From: Mark Davis ☕ (mark@macchiato.com)
Date: Tue Jan 19 2010 - 12:01:07 CST

  • Next message: Rick McGowan: "Re: Auto-retrieving Unicode fonts from centralized server in absence of @font-face or built-in support"

    Most programming languages represent a string as a Unicode String (see
    http://unicode.org/glossary/#Unicode_String), that is, not guaranteed to be
    either valid UTF nor in a valid normalization form (such as UTF-8).

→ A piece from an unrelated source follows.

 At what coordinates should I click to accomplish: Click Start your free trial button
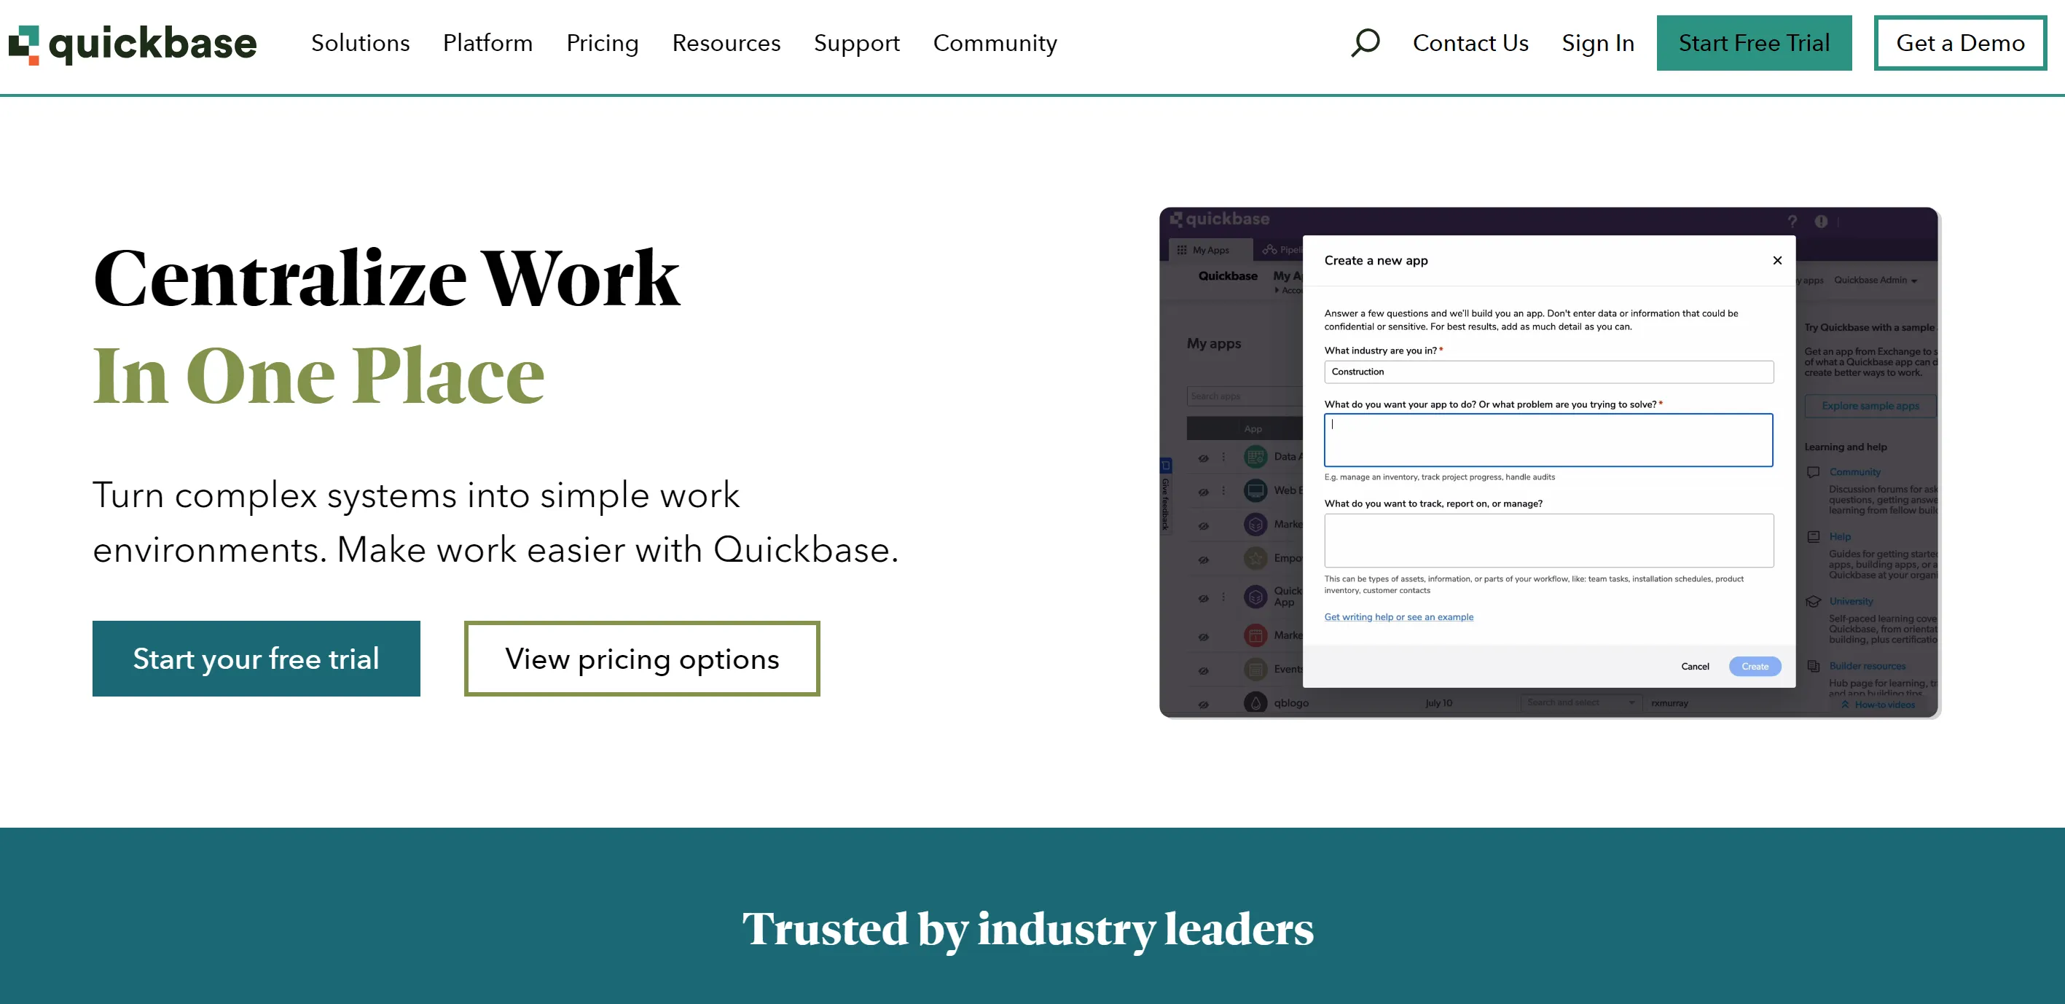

    While it is certainly possible to write a string class that has both UTF and
    normalization as invariants, it is typically less expensive to do a
    verification/conversion in the circumstances that demand it. For a
    high-level scripting language, where the overhead of always maintaining
    those invariants is lost in the noise, it might be a reasonable choice (I
    don't know enough about Lua to say).

    The key issue for any of these questions is indexing:

       - What do I get when I ask for the nth character?
       - What do I get when I ask for a substring from index Start to index
       Limit?
       - What do I get when I ask for the next character (iteration)? (The last
       is particularly important, since in typical programs most character access
       is sequential.)

    What Java and ICU do is typical: have all of the indexing be by code unit;
    so asking for the substring from 3 to 6 gets the code units 3, 4, and 5. If
    you want to guarantee that you are getting complete code points, you call a
    a routine to find the boundaries, or iterate; if you want to guarantee that
    you are getting complete other segments (like grapheme cluster, word, line,
    etc), then you use different routines for finding boundaries or iterating.
    (BreakIterator) as substrings.

    If you try to 'normalize on the fly', which seems to be your third option,
    you probably don't want the answer for the nth question to be different
    before and after the (hidden) normalization. So the normalization would need
    to be triggered by almost any method call on the string class.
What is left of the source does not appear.